With a shrug, Christmas said, “I can’t ’spect you to unnerstand.”
“You’re wrong, Hezekiah. I figger I know just how you feel.”
“Y-you do unnerstand why I won’t ever go back?” the Negro asked.
“Maybe I know ’cause I got me the same feelings as you at times.” And Titus nodded. “Better you stay a man in between, here in this no-man’s-land between California and them proper white folks in the states of America. Right here you’re as free a man as any fella ever there was. Able to look any man in the eye.”
“We watched your bunch ride through the pass for to steal the horses,” Hezekiah declared late the next night when Williams and Smith finally stopped the herd to give them and the men a few hours of rest. “An’ we watched you coming back again with all them horses. Figgered we might as well pick off a few of those Mexican horses from you ourselves.”
“You and your red niggers was gonna steal some of our horses?” demanded Henry Daws.
The white men gathered at the two fires fell quiet while the Negro slowly turned toward Philip Thompson’s group.
“Ain’t that just like a Neegra!” Thompson himself cawed, made bold in the company of so many friends. “Go an’ steal what another man’s got by his own sweat!”
The others cackled with Thompson.
“You had plenty ’nough,” Christmas said, easing round to the fire once more.
“Don’t turn your back on me, you wuthless black son of a bitch!” Thompson growled. “I’ll teach you to —”
“Stay where you are,” Bass warned as he lunged to his feet, swallowed hard, and inched his hand toward the butt of that pistol stuffed in his belt.
“What? The ol’ man’s gonna stick up for this black-assed bastard!” Thompson roared, half bent with laughter.
“No, he ain’t,” Christmas claimed, his back still turned on Thompson. “No man’s gotta stick up for me.”

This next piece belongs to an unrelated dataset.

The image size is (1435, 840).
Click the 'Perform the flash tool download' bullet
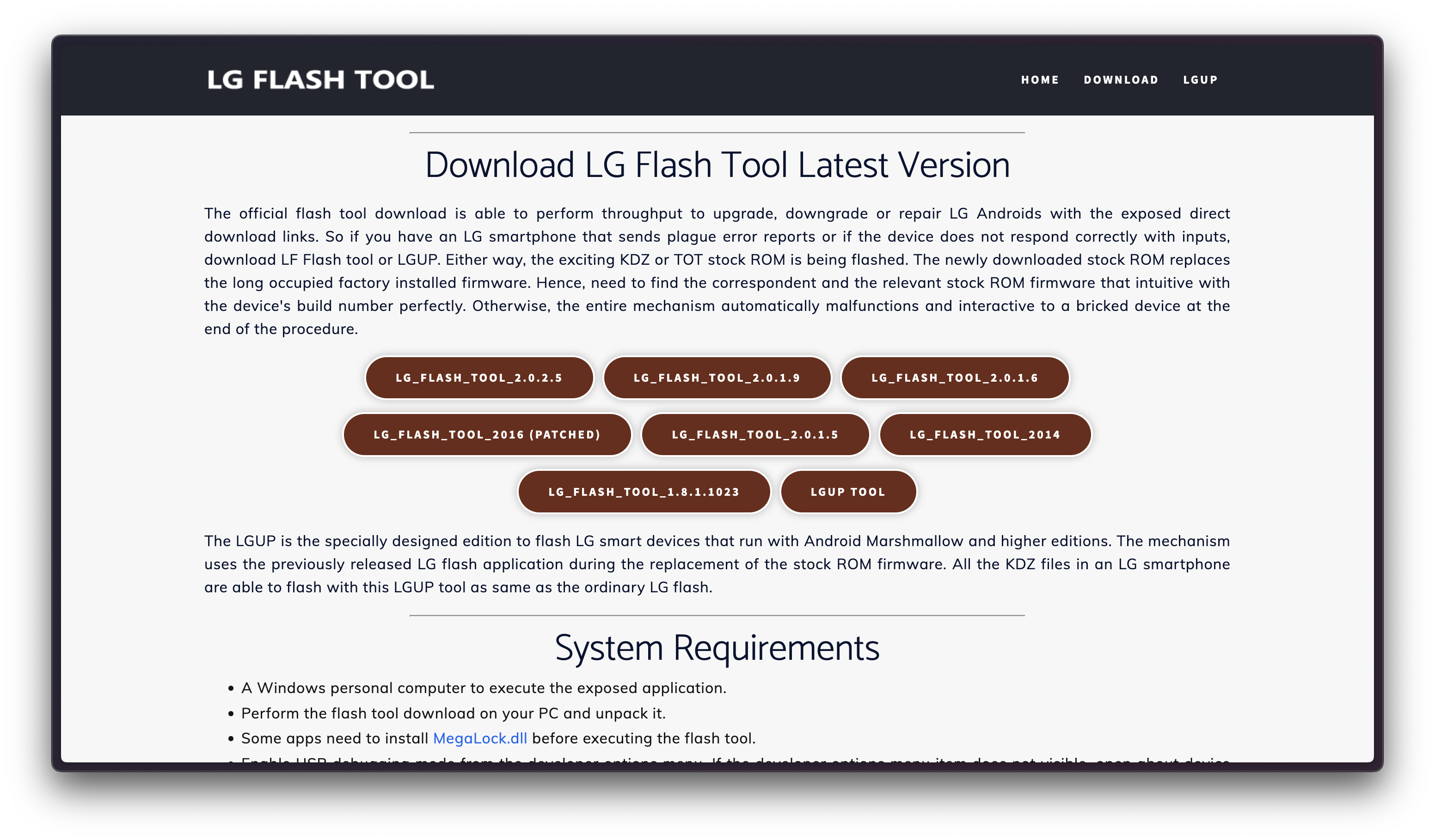pos(453,713)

That dashed cold water on Thompson’s raw laughter. “What’d you say to me, you black bastard?”
Now Hezekiah turned to peer over his shoulder. “Afore I come to California—I run onto lots of stupid white men like you. Whorin’ and drinkin’ up an’ down the Mississap.”
Bass watched how the firelight played off the growing red of Thompson’s face.

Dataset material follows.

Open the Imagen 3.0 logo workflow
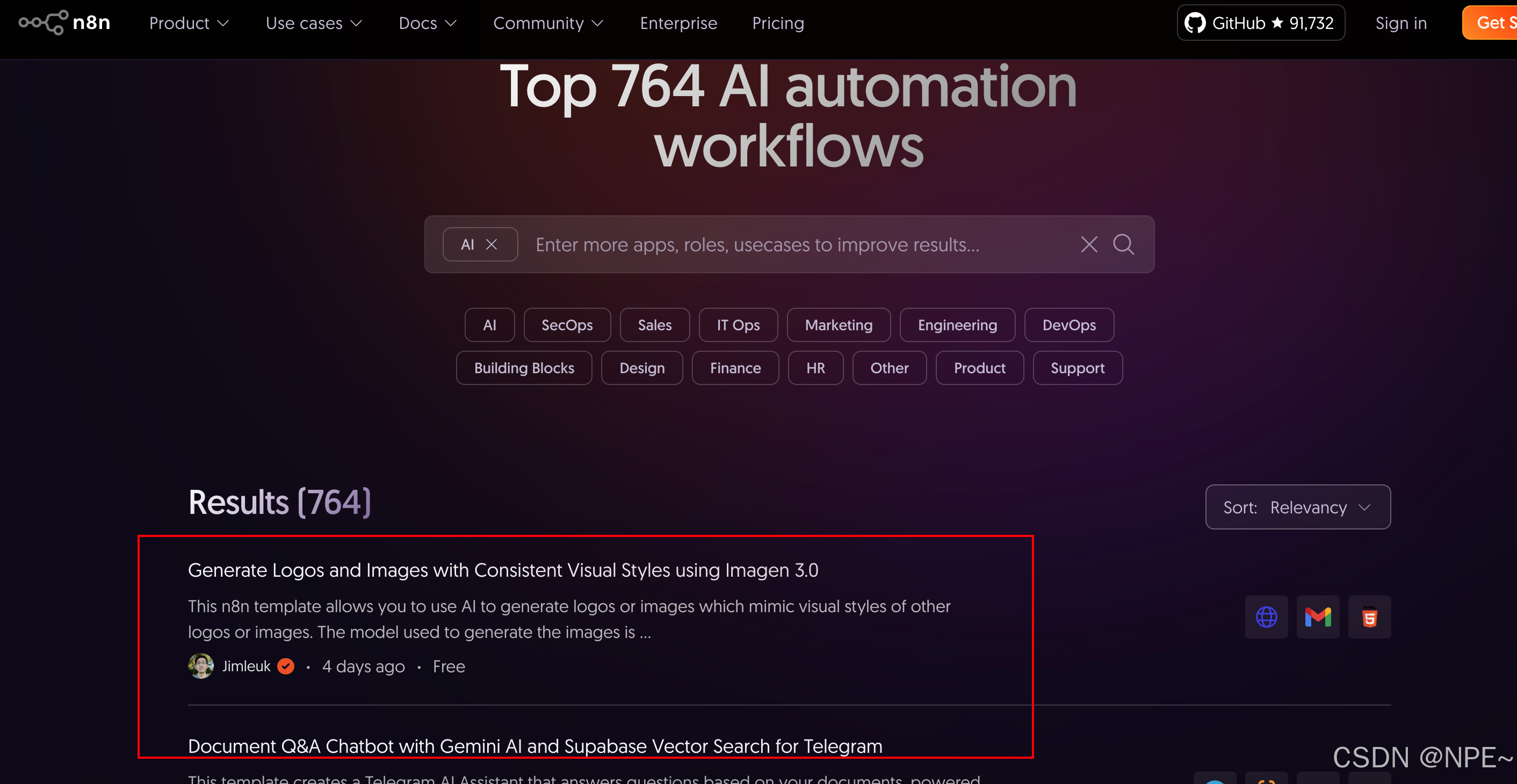 point(502,570)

“Black nigger or red nigger,” Thompson growled, his hand tightening around the handle of his knife. “Neither one wuth the trouble it takes to kill ’em.”
Titus turned toward the man, his pistol in plain view now, warning, “You aim to get to Hezekiah, gonna have to come through me first.”

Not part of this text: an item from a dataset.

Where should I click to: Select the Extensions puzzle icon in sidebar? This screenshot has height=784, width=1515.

Easing his knife out of its rawhide scabbard, Thompson said to the men on either side of him, “If Bass yanks on that belt gun, you fellas shoot ’im dead.”
John Bowers and Samuel Gibbon both grinned, leveling their rifles at Scratch. Bowers said, “Be glad to ’blige him, Phil. Be glad to.”
With that crooked smile widening, Thompson took another step toward Hezekiah—
“You gonna get yourself killed,” Bill Williams warned him as he stood suddenly at the edge of the fire.
Tom Smith put his hand on Williams’s arm. “You damn well better stay out of it, Bill. Phil’s been wanting to cut his way into Bass for some time now.”
“Ever since Bass stole back them horses from us at Robidoux’s fort,” Thompson confessed.
Williams protested, “I recollect there was a hull bunch of others took ’em back from us ’sides Bass—”
“But none of them bastards ever been standing so close to me as Titus Bass is right now.”
Scratch asked, “That’s et on you ever since, ain’t it? What me and Meek and Joe Walker all done to you,”
“Too damn long.” Thompson’s crooked smile grew cruel. “So I’ll cut this black bastard’s throat … then I’ll open you up like a gutted hog.”
“The man’s good with a knife,” Williams warned out of the corner of his mouth. “Damn, damn good, Scratch.”
For a moment, Bass glanced at the eyes of the others as they pointed their rifles his way. Then he stared at Thompson while he told Williams, “I ain’t never been partial to knives myself, Bill. But I allays hold my own in a fight. The rest of you,”—and he waved both arms to the other white men who were still gathered close—“just back off now. Give us some room for this li’l fandango Thompson wants to dance with me.”